3.3 RNF11 modulates inflammatory response and confers protection against cell death in microglial cell line

To determine the effects of RNF11 expression on inflammatory responses, cells were exposed to 100ng/ml LPS for 24hrs. Tumor necrosis factor- α (TNF-α) is one of the cytokines produced by activated microglia in response to infection or injury [2]. Following LPS stimulation, TNF-α mRNA levels were increased in shRNF11 cells as compared to endogenous or scrambled cells (endogenous: 4.16, scrambled: 4.43, shRNF11: 7.56 fold change; p < 0.001) (Fig. 2A).

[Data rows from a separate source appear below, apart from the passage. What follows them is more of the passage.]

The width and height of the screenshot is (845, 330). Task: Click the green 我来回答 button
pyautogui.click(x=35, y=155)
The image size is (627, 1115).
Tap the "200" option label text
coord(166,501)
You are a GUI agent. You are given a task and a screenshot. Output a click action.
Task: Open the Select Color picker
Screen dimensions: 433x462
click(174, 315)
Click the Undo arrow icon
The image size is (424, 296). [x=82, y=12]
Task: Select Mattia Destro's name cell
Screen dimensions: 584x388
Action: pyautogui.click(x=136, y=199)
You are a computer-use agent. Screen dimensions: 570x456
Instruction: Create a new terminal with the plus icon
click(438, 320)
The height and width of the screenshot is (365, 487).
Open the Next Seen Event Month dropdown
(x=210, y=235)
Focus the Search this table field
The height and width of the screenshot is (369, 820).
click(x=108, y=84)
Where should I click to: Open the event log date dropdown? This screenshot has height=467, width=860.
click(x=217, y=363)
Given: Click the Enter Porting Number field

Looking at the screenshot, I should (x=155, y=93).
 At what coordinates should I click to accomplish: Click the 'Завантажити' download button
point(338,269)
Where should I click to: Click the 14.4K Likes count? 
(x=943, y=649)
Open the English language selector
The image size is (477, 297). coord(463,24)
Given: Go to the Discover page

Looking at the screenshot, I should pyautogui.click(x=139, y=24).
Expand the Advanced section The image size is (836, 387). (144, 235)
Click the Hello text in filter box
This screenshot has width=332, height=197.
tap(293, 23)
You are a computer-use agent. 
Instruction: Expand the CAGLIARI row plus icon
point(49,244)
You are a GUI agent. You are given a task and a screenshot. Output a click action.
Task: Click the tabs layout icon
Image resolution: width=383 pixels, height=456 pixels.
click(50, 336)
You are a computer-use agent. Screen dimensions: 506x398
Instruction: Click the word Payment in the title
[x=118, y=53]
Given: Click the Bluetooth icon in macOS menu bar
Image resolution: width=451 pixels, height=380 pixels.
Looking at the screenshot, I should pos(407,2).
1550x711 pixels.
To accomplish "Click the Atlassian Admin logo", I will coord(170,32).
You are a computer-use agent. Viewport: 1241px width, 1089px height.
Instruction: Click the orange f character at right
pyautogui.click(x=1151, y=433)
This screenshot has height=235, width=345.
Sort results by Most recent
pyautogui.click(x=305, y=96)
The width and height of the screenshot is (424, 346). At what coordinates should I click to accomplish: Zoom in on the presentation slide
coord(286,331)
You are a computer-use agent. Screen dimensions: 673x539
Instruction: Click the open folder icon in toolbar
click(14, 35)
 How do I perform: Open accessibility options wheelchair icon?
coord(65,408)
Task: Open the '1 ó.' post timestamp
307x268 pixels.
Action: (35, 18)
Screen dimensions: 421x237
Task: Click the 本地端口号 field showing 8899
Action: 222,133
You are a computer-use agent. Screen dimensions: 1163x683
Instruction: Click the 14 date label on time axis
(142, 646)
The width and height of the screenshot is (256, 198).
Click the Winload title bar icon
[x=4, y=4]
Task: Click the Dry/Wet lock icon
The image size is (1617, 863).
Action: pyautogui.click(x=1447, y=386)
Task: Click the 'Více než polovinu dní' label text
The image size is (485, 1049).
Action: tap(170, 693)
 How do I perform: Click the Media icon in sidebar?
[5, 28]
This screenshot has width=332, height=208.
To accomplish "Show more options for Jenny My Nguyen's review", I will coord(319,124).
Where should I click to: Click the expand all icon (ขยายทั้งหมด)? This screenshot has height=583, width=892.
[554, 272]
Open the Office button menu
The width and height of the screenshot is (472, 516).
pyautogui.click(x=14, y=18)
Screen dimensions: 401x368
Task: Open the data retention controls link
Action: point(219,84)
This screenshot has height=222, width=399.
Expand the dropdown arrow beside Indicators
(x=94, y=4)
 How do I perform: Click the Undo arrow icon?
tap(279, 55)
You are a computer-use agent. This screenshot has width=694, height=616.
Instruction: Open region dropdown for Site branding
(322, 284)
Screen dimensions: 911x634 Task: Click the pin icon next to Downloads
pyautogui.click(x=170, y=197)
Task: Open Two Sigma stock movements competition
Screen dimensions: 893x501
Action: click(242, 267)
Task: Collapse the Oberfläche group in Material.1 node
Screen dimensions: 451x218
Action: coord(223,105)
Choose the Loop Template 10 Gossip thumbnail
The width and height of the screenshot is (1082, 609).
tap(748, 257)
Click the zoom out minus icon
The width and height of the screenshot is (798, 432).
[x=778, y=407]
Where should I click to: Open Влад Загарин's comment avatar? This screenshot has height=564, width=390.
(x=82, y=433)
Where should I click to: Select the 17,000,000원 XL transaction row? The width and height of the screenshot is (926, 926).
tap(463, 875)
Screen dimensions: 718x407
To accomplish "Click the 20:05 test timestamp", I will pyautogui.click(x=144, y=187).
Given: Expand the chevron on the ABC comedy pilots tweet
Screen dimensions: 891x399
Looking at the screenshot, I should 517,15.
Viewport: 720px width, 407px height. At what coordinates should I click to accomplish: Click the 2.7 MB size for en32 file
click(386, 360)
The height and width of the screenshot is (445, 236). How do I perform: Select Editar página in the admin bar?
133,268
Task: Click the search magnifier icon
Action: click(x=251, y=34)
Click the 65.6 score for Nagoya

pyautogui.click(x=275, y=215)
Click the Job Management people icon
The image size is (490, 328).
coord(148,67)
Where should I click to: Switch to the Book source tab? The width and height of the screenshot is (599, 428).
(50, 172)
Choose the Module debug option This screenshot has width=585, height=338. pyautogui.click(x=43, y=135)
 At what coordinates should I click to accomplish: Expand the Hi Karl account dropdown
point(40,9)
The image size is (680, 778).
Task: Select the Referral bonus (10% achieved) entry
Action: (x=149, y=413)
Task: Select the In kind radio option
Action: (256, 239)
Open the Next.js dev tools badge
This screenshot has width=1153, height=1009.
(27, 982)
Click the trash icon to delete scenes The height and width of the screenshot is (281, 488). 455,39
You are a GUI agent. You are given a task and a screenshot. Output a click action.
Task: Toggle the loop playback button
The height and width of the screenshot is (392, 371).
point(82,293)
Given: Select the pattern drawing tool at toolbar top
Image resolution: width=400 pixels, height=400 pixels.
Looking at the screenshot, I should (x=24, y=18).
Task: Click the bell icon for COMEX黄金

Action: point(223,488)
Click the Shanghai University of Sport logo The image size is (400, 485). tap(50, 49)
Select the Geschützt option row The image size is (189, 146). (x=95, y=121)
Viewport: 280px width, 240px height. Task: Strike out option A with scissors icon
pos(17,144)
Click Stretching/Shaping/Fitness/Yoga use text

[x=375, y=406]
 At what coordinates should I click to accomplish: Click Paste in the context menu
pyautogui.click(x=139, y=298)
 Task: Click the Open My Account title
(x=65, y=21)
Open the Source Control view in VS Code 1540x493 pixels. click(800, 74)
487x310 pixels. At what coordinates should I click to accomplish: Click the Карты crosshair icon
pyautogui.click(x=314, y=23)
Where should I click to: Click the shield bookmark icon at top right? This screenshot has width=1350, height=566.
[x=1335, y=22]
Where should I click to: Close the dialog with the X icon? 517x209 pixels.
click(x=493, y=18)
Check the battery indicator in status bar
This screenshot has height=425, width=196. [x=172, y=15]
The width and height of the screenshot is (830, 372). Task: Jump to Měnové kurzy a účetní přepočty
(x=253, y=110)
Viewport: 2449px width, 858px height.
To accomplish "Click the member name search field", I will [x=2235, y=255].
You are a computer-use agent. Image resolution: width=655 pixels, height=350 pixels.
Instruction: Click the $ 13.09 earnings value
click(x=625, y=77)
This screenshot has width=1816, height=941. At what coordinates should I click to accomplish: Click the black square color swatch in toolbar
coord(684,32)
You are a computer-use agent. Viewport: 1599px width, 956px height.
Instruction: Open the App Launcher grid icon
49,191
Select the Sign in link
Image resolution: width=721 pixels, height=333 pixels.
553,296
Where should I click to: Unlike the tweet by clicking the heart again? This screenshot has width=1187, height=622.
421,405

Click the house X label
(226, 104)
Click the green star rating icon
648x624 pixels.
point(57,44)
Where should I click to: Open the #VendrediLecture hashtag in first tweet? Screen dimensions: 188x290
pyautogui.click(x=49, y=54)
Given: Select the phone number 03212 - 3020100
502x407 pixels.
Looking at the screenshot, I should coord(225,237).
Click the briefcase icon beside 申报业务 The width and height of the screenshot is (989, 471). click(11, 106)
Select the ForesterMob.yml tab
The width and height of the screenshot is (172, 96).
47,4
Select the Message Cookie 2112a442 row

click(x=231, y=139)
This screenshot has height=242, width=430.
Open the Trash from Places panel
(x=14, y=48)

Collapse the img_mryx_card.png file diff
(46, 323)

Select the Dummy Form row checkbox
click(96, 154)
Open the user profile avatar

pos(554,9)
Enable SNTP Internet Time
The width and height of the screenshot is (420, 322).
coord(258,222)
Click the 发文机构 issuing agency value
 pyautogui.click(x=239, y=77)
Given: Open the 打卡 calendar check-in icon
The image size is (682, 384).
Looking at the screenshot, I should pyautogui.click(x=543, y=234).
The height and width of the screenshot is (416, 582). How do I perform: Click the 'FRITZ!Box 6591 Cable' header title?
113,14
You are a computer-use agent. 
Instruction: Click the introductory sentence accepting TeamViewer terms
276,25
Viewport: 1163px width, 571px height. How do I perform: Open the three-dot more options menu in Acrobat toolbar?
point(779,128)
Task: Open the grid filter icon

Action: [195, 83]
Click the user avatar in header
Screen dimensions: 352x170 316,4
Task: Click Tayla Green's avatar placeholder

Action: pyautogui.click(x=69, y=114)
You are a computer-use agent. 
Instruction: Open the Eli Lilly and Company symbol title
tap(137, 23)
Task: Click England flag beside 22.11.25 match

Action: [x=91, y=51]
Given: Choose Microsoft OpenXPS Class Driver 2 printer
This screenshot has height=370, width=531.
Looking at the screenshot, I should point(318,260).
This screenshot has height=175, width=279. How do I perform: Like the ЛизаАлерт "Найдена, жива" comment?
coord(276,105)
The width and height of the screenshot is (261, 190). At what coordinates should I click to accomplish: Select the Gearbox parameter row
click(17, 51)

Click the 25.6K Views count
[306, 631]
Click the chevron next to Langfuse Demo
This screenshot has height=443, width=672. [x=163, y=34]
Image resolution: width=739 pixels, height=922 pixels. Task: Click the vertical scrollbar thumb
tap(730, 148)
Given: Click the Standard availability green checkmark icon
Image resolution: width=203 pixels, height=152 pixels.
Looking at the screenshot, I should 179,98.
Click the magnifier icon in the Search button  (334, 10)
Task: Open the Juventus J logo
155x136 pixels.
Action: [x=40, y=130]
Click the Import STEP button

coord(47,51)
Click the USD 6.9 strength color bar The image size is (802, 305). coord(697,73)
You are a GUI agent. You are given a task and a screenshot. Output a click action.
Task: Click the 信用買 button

IL1-β is one of the first responders of activated BV2 cells upon stimulation with LPS [29]. Similar to TNF-α, IL1-β mRNA levels were increased following LPS stimulation to a greater extent in shRNF11 cells as compared to the endogenous and scrambled cells (endogenous: 7.20, scrambled: 6.47, shRNF11: 20.33 fold change; p < 0.001) (Fig. 2B). RNF11 over-expression down-regulated both TNF-α (V5RNF11: 1.73 fold change; p < 0.01) (Fig. 2A) and IL1-β mRNA levels (V5RNF11: 1.23 fold change; p < 0.05) (Fig. 2B). At steady state, mRNA expression levels of TNF-α and IL1-β were not significantly different in transduced cell lines. These results implicate that RNF11 expression can modulate inflammatory responses following LPS treatment in microglia cells.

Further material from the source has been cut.